**Selected passage**
┌────────

From the April 1981 issue of the Socialist Standard
Walter Goldsmith, Director General of the Institute of Directors, did not like the fact that the Thatcher government averted, at least for the time being, the threat of a countrywide coal strike. He commented (Guardian, 20/2/81): “The events of the last few days have reduced the . . . government’s economic policies to a shambles . . .They have caved in on all fronts . . .They are . . . reinforcing trade union power”. Well, isn’t this jolly hard cheese! Here are the directors, rubbing their hands gleefully in expectation of the miners being put in their place, only to find the contest called off at the last minute! Unfortunately for the directors, and those who think like them, the capitalists cannot live as capitalists without the workers, from whom they extract the surplus value from which their profits come. Consequently, when these confrontations arise, concessions sometimes have to be made if the cost to the capitalists is less than that of a stoppage of production.
At times indeed employers and governments can be faced by quite awkward decisions. This was recognised by the Daily Telegraph, in an editorial (20/2/81): “A strike would have been grievously harmful to the coal industry and to the nation.” (By “nation” they of course mean the capitalist class.) However the Telegraph also looked forward to a possible confrontation later, when the government might be better placed. As was pointed out in a letter to the same newspaper the following day, coal can stand up to even severe outdoor exposure. Capitalist priorities are the deciding factor. Food, fuel, transport and raw materials are all vital commodities and workers employed in their production usually have some bargaining power, particularly if stocks are low. On the other hand hospital workers, for example, have very little going for them.
As for the directors, their role in the capitalist economy is not so vital. They ought not to be surprised when, despite financial backing which they receive from ruling class quarters, governments ignore their opinions when it comes to the crunch.

└────────

**Data provided**
┌────────

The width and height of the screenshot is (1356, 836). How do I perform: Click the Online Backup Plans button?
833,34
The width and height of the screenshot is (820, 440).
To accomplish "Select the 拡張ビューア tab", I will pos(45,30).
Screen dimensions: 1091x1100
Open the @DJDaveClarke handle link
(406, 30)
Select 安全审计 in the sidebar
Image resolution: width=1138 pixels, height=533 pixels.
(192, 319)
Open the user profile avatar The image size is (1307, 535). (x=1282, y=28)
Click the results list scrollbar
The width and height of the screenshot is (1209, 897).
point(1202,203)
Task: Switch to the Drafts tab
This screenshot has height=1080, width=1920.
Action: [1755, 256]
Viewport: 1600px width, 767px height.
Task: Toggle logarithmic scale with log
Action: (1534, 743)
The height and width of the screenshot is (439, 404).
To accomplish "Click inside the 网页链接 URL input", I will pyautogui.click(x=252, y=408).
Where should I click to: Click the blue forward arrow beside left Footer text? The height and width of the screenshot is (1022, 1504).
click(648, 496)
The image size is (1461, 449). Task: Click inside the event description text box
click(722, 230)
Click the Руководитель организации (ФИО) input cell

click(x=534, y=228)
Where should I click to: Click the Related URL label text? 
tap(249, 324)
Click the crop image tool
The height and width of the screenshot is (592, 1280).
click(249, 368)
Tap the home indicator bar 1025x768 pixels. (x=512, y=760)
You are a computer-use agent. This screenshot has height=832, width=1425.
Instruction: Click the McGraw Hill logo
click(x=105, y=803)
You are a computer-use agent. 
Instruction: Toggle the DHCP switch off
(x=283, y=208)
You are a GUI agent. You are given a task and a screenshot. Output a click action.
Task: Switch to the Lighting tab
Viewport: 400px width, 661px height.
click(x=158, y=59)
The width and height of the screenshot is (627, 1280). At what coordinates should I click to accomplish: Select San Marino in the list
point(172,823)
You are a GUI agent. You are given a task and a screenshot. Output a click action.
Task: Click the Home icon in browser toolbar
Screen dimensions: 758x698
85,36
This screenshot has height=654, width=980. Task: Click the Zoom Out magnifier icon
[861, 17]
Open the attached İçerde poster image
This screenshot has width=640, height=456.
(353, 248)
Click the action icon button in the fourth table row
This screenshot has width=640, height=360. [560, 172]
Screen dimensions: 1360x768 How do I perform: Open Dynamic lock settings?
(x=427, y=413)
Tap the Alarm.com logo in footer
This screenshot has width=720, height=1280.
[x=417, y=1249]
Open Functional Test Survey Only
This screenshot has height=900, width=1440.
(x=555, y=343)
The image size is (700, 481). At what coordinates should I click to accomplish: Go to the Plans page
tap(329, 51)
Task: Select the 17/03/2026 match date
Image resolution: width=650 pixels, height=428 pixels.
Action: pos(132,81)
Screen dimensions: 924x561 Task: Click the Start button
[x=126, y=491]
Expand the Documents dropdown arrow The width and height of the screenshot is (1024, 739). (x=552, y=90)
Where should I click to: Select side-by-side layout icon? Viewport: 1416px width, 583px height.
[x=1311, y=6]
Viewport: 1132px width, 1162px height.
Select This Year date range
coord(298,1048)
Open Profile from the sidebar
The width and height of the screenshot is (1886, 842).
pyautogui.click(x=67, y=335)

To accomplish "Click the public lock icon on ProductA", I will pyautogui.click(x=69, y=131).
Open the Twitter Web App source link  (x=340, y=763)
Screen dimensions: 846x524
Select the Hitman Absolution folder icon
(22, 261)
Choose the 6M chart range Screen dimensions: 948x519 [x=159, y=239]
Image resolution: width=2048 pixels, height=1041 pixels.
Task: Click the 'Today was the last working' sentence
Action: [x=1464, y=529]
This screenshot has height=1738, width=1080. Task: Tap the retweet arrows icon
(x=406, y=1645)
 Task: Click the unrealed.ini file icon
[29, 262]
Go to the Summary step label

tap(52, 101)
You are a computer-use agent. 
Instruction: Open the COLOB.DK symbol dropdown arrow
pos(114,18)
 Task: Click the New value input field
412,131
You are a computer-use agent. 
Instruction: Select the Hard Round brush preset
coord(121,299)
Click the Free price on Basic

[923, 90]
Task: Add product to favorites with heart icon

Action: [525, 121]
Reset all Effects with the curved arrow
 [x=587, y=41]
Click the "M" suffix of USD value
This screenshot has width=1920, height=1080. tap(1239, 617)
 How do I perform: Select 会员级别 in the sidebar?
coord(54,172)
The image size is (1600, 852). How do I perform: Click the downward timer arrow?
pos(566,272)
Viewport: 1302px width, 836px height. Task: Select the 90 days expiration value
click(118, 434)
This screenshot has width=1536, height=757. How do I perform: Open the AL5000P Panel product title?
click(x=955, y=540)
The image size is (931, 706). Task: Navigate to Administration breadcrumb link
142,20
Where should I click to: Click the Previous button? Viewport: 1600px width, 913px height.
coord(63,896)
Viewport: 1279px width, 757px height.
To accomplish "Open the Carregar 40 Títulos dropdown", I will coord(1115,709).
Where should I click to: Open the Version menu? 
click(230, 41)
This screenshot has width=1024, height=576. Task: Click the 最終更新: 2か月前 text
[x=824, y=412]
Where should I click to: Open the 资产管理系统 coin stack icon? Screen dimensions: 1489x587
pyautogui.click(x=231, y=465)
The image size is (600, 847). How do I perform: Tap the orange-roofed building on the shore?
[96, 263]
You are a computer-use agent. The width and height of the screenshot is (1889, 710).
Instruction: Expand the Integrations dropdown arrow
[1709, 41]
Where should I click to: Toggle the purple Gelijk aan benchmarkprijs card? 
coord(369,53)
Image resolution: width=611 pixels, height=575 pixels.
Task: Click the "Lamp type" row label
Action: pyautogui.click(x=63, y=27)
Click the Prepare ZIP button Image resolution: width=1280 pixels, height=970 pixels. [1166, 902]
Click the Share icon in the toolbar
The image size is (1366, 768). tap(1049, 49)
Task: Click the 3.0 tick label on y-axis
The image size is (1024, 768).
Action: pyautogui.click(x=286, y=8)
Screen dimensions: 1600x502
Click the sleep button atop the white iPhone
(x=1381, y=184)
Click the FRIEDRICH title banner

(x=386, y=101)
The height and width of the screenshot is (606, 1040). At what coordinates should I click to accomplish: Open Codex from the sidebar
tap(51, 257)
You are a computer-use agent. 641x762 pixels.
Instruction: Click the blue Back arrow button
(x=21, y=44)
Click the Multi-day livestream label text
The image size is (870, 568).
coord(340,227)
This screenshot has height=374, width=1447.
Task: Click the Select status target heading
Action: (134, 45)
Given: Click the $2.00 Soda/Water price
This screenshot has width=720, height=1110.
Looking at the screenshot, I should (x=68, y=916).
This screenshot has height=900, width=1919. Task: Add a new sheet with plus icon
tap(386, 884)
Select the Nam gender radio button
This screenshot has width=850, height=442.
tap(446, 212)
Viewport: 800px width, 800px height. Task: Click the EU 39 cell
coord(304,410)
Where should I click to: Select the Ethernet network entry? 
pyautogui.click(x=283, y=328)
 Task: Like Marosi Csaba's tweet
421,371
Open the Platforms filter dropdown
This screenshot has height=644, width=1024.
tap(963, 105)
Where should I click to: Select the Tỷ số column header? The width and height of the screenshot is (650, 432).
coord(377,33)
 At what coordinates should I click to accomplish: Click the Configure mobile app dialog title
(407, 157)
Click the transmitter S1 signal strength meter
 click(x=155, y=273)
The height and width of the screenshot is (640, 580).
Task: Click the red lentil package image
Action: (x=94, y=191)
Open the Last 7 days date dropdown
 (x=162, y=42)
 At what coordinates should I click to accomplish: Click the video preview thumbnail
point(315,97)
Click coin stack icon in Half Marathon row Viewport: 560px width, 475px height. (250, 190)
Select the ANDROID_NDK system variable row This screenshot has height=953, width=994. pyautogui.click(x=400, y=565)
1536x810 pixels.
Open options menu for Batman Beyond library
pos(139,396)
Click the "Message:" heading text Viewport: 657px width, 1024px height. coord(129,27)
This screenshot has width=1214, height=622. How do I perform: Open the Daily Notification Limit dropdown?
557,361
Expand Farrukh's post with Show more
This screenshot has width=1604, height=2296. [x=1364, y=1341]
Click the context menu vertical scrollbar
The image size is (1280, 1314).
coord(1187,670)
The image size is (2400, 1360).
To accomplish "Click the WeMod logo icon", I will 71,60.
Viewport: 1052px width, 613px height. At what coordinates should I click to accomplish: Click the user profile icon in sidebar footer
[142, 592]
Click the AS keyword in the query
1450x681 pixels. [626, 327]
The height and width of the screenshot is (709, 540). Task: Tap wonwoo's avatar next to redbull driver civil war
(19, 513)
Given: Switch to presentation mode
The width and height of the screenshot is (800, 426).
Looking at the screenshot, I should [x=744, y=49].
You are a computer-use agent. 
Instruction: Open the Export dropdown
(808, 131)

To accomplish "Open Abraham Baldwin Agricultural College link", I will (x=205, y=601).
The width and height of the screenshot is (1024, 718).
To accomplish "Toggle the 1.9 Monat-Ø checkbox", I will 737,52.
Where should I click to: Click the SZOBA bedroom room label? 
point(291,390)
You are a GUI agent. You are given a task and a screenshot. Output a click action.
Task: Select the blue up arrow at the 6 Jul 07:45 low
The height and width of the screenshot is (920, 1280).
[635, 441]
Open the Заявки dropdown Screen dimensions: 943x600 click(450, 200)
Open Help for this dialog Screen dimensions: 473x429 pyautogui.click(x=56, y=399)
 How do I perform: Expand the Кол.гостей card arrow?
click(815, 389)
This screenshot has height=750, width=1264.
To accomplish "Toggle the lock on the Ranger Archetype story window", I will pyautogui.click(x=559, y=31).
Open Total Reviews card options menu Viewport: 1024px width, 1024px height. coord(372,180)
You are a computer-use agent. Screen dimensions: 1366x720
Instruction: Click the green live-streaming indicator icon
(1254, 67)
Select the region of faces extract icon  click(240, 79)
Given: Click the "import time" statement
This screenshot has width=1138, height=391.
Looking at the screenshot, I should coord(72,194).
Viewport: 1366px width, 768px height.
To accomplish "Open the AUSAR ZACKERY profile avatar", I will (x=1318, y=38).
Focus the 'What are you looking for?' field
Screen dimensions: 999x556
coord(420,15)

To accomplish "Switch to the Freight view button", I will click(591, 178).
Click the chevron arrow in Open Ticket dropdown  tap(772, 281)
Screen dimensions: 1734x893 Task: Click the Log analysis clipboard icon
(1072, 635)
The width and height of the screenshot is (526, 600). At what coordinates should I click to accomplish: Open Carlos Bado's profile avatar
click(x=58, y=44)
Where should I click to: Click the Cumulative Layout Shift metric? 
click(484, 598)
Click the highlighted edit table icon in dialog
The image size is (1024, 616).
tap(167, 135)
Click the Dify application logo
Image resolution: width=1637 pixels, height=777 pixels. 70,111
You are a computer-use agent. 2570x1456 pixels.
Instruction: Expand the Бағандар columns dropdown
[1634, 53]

└────────

**Assignment 1**
What position did Walter Goldsmith hold, according to the coal strike article?
**Assignment 2**
Write out the stretch of the coal strike article from "As for the directors, their" through "to the crunch.".
You won't need the lines for this work.

**Answer 1**
Director General of the Institute of Directors.

**Answer 2**
As for the directors, their role in the capitalist economy is not so vital. They ought not to be surprised when, despite financial backing which they receive from ruling class quarters, governments ignore their opinions when it comes to the crunch.